E, com o êxito desta estratégia pioneira, muitos sistemas socioeducativos pelo país afora podem copiar esta metodologia prática para fazerem modelos semelhantes de escolas. Com todo este sucesso, a escola Darquinho deve atrair muito mais parcerias. Bem como a parceria que o ISE/AC está planejando firmar com a concessionária da Capital Star Motors, que visa oferecer aos adolescentes um curso de mecânica e manutenção de motos. A equipe do ISE e da empresa iriam discutir mais detalhes para a parceria na tarde de ontem (18).

“Todos os parceiros apostam muito no sucesso dos nossos jovens e isso é muito importante para eles, os adolescentes”, finalizou o diretor-presidente do ISE.

Centro de Saúde aberto para toda a comunidade
Um último diferencial da remodelada Escola Darquinho será o seu Centro de Saúde. Todo reformado, o local conta com unidade ambulatorial, odontológica, de curativos, médica e de enfermagem. Inicialmente, o centro de saúde no colégio foi feito para atender a demanda interna dos adolescentes da Darquinho e do CS vizinho, o Aquiry. No entanto, este centro ficou tão bem estruturado que ele deverá, a partir do início de 2013, com mais alguns ajustes, ser aberto para prestar assistência para toda a comunidade do Apolônio Sales e bairros adjacentes.

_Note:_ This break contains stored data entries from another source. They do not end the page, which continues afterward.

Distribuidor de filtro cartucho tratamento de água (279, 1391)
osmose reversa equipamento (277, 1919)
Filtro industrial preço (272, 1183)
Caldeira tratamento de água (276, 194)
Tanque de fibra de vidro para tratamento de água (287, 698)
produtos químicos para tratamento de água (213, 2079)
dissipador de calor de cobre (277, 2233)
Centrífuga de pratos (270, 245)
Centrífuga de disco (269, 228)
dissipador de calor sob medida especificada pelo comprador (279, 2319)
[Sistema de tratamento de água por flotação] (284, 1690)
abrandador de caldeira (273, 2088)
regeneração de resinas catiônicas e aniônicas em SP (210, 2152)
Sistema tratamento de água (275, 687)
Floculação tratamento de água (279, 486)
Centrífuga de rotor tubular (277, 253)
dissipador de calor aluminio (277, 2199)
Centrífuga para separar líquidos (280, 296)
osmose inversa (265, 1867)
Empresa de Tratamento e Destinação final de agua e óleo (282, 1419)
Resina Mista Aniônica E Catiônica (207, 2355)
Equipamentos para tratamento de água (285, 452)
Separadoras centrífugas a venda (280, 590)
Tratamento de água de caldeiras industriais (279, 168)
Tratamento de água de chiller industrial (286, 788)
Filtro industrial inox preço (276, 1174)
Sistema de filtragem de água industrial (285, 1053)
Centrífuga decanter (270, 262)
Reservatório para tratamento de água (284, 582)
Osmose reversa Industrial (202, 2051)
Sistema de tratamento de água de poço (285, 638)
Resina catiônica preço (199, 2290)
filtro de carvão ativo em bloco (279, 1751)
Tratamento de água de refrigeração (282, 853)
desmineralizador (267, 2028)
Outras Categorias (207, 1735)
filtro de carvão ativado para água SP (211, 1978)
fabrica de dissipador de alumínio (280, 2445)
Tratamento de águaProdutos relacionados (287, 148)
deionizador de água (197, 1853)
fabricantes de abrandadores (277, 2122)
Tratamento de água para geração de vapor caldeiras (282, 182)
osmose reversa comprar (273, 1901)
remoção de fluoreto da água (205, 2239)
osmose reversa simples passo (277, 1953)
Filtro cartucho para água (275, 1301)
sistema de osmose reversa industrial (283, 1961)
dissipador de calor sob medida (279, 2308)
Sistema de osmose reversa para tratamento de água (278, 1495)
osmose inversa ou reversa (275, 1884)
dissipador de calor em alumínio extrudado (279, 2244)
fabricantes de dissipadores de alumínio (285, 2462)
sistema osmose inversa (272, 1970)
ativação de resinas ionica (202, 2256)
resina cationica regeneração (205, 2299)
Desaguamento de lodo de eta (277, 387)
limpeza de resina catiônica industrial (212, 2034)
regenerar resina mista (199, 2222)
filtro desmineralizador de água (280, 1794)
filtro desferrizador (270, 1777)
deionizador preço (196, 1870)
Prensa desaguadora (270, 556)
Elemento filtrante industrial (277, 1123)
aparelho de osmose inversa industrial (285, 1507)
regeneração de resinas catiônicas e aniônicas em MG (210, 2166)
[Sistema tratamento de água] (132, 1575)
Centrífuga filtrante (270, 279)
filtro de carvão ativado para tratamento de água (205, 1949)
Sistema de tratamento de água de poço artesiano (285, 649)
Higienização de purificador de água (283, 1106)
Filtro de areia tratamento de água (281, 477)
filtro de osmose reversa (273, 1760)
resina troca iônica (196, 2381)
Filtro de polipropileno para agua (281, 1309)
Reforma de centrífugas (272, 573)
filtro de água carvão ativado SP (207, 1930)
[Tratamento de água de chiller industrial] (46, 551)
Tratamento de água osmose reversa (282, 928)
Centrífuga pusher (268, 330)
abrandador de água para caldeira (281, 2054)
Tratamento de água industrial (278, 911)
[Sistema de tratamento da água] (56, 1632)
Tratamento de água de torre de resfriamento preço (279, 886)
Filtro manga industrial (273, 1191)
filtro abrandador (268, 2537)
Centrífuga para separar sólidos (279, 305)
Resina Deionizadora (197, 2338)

Centro vai dar ampla assitência aos adolescentes
Assim que o centro estiver 100% finalizado, o Dr Henrique Corinto conta que 2 equipes médicas estarão disponíveis para atender a população local. Como o terreno do antigo CS Acre (e hoje reconhecido apenas como ‘Escola Darquinho’) terá reduções no aparato de segurança por não ser mais uma unidade de regime de internação encarceradora, será aberta uma porta de entrada lateral que dá acesso direto da comunidade de fora para o centro da Darquinho, que funcionará como mais uma unidade de atenção básica de Saúde.